Line 182: “This left us with 75 sites out of 89 where we were able to model metabolism successfully” – Could you include a table in the supplement that has more of the specifics of the QAQC metrics you used and how many sites passed each metric? While I don’t think it needs to be in the main text, there should still be some record of what thresholds you’re accepting for things like ER vs k correlation, r-hat (assuming this is what you mean by “metrics of fit associated with the model”), modeled vs observed correlation, etc. so we can track consistency of QAQC practices across studies.
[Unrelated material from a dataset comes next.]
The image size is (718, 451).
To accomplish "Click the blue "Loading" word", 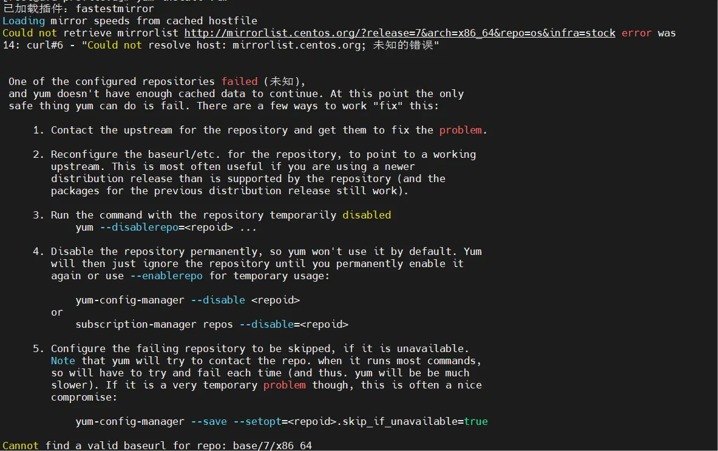I will coord(24,21).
And on a positive note, kudos on getting that many sites to behave!
Line 205: “separated by upstream and downstream sites followed by a finer FPZ scale” – The wording here and in the next sentence makes it sound like there is an additional level of organization in between upstream/downstream and wide/constrained.
Results:
Section 3.1: BASE estimates metabolism on a per volume basis, but GPP and ER are reported in areal units throughout your results. Either correct the units throughout the results, or explain in the metabolism methods how you converted to units of g O2/m2/d.
Line 225 and Figure 4: “…GPP varied marginally significantly, only by river basin (Figure 4)” – It wasn’t immediately intuitive that Figure 4 was related to this sentence, as there is no mention of river basin in Figure 4. On second glance it makes sense that it’s showing no significant difference across the broader spatial scales. However, if all the figure is showing (in the context of the ANOVA results) is that GPP20 didn’t vary at the scale of country or ecoregion, it makes me wonder why there isn’t a similar plot of ER20. Could Figure 4 instead be a two-panel figure that’s a side by side of GPP20 and ER20?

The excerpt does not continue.